* [What this task involves]: Lines below starting with the line with "Task: Click the '1-Phase' value cell" and going on through the line with "Task: Select the ending" must be output exactly; the rest of the records must be left out.

* [Data shown]:
*** Block opens ***
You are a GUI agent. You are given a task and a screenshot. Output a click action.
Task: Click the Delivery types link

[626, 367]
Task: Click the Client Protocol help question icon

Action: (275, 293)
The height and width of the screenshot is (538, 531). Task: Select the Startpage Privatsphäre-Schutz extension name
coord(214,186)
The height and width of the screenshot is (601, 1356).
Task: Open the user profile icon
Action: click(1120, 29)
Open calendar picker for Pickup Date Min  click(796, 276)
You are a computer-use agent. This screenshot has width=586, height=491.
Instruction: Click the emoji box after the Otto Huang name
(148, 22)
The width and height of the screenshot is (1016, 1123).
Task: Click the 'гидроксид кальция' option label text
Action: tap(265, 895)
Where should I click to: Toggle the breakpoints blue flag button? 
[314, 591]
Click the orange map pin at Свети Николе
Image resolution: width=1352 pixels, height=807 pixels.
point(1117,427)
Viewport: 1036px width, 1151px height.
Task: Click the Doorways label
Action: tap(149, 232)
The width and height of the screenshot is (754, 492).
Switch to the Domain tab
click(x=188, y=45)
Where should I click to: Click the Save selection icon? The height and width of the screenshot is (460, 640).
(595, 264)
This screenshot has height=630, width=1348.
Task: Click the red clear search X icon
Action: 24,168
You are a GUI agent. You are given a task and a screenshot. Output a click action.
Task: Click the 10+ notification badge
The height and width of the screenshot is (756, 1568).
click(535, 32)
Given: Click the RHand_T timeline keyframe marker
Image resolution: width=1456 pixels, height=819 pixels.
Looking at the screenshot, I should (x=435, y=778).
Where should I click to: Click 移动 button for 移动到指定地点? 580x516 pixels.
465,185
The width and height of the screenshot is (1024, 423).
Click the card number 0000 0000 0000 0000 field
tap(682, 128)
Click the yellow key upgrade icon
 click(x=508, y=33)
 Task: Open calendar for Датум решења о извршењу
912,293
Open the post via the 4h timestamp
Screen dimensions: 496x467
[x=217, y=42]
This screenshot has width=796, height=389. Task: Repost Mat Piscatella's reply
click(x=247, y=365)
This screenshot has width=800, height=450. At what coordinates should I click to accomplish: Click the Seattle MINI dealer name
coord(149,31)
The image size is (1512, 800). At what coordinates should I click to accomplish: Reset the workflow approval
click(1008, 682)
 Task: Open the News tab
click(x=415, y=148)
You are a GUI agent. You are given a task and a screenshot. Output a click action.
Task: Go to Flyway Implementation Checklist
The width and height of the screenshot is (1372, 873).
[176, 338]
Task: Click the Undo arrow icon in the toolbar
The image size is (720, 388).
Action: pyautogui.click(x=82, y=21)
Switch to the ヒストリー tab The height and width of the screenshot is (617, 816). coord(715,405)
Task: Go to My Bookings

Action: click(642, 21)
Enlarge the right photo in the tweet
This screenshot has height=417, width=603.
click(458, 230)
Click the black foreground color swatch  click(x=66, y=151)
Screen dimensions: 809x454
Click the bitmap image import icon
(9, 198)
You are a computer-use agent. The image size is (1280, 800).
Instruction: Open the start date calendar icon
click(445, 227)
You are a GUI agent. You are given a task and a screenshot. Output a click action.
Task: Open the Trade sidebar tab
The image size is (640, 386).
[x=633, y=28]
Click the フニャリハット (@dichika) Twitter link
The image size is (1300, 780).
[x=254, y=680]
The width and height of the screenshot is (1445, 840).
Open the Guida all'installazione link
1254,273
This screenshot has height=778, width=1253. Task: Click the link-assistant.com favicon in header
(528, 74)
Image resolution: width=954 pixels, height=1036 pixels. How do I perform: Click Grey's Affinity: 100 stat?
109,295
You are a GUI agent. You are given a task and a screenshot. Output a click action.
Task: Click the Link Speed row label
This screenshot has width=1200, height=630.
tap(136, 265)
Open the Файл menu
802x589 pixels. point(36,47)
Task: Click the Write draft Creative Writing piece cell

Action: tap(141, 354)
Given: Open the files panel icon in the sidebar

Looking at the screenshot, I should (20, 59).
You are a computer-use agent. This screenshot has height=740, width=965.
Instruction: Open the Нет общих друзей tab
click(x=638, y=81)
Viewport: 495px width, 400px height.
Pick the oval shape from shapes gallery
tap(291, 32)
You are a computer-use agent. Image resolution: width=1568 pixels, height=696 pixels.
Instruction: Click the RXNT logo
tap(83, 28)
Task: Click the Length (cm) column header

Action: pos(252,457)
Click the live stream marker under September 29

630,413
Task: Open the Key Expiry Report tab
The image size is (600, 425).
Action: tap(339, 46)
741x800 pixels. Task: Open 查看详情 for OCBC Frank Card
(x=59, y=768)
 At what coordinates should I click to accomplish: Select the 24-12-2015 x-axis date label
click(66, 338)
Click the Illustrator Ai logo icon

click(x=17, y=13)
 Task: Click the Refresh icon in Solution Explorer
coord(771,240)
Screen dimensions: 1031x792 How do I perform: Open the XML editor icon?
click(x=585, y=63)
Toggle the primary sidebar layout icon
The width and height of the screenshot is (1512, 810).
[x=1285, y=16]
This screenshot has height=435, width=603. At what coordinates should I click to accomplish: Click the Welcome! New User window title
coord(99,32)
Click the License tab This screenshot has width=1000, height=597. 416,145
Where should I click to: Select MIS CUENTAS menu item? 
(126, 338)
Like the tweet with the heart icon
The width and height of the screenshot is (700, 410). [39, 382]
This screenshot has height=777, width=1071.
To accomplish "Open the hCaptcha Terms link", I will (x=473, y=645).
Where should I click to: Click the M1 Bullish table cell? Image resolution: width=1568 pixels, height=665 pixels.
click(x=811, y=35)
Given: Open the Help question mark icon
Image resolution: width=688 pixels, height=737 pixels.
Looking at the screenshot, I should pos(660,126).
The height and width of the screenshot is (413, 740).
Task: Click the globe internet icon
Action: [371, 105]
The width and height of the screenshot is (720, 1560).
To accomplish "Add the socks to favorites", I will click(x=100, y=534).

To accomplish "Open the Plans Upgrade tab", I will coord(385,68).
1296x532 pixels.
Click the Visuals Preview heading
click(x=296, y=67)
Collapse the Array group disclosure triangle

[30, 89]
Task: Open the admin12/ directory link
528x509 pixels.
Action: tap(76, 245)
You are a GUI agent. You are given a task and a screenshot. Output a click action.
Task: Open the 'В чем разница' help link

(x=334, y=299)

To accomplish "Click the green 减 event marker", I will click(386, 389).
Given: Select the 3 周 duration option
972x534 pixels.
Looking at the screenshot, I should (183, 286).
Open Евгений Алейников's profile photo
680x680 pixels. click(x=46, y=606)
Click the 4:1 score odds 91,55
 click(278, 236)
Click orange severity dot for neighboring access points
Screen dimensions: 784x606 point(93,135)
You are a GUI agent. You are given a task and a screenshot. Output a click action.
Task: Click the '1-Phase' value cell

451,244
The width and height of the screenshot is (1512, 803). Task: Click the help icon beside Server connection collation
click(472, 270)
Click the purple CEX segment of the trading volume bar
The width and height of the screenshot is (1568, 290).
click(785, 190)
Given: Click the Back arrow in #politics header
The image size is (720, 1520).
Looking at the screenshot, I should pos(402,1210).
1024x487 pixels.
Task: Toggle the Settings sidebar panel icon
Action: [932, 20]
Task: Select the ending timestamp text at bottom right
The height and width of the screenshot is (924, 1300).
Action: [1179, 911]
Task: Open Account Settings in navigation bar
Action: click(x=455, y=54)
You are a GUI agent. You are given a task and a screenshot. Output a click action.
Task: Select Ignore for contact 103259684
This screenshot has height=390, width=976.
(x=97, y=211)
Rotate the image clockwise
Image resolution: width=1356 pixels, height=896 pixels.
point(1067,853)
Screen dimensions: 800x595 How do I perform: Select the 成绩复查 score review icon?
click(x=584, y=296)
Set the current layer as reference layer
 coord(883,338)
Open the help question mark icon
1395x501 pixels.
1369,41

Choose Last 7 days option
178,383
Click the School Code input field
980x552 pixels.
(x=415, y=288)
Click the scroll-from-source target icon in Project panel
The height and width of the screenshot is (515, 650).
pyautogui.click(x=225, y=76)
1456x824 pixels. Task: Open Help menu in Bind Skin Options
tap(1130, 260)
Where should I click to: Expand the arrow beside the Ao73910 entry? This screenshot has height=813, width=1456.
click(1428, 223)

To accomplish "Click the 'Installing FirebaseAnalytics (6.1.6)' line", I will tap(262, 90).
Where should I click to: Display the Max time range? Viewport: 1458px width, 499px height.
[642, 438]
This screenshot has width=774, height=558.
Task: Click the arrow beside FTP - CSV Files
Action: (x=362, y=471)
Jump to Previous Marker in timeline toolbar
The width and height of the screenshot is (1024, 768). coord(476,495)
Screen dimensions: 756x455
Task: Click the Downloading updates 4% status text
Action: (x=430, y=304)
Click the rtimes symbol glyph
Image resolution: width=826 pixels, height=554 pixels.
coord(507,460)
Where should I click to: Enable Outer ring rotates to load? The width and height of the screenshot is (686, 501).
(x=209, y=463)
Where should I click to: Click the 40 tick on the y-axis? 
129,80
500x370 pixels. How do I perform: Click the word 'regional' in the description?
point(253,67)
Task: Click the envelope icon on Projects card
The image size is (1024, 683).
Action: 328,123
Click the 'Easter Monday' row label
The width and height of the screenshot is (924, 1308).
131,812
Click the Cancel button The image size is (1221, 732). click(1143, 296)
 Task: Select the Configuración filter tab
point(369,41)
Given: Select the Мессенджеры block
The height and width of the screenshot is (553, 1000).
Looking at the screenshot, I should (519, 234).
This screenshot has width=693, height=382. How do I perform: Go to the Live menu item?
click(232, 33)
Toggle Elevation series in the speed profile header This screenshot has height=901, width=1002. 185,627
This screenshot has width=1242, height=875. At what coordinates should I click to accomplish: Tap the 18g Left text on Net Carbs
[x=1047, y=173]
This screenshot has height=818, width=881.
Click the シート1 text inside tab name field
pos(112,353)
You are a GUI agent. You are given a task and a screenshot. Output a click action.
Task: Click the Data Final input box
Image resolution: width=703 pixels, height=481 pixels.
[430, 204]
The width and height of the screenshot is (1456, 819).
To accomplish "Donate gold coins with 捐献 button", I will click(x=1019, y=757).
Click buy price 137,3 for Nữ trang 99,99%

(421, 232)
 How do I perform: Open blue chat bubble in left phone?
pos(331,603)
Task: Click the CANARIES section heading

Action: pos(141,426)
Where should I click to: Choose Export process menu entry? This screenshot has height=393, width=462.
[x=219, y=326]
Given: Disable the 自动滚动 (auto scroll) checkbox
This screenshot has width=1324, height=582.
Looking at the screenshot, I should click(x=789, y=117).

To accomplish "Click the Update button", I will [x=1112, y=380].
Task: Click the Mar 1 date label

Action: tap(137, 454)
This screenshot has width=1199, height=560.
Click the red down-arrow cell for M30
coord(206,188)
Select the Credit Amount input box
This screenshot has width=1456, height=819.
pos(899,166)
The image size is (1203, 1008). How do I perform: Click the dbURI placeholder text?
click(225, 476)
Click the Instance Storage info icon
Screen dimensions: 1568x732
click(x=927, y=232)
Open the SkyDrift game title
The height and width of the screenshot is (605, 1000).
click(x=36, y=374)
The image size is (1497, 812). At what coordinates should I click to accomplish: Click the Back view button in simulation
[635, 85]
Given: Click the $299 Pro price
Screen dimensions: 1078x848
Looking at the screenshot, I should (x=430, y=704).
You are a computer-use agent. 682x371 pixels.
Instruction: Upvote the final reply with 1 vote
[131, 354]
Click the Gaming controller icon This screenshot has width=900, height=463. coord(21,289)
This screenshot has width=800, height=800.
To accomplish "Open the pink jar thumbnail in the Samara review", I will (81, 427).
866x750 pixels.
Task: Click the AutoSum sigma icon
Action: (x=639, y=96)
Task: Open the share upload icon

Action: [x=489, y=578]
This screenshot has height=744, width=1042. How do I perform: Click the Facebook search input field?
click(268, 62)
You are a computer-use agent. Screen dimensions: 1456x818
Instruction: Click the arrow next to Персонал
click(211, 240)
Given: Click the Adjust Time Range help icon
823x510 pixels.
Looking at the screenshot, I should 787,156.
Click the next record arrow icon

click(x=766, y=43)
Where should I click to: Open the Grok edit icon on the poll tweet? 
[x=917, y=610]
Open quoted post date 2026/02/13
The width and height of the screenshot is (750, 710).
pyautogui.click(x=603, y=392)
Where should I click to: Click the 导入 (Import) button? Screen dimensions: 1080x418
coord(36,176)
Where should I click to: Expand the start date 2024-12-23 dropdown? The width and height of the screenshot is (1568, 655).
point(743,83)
*** Block closes ***
* [Output of the task]:
Task: Click the '1-Phase' value cell

451,244
The width and height of the screenshot is (1512, 803). Task: Click the help icon beside Server connection collation
click(472, 270)
Click the purple CEX segment of the trading volume bar
The width and height of the screenshot is (1568, 290).
click(785, 190)
Given: Click the Back arrow in #politics header
The image size is (720, 1520).
Looking at the screenshot, I should pos(402,1210).
1024x487 pixels.
Task: Toggle the Settings sidebar panel icon
Action: [932, 20]
Task: Select the ending timestamp text at bottom right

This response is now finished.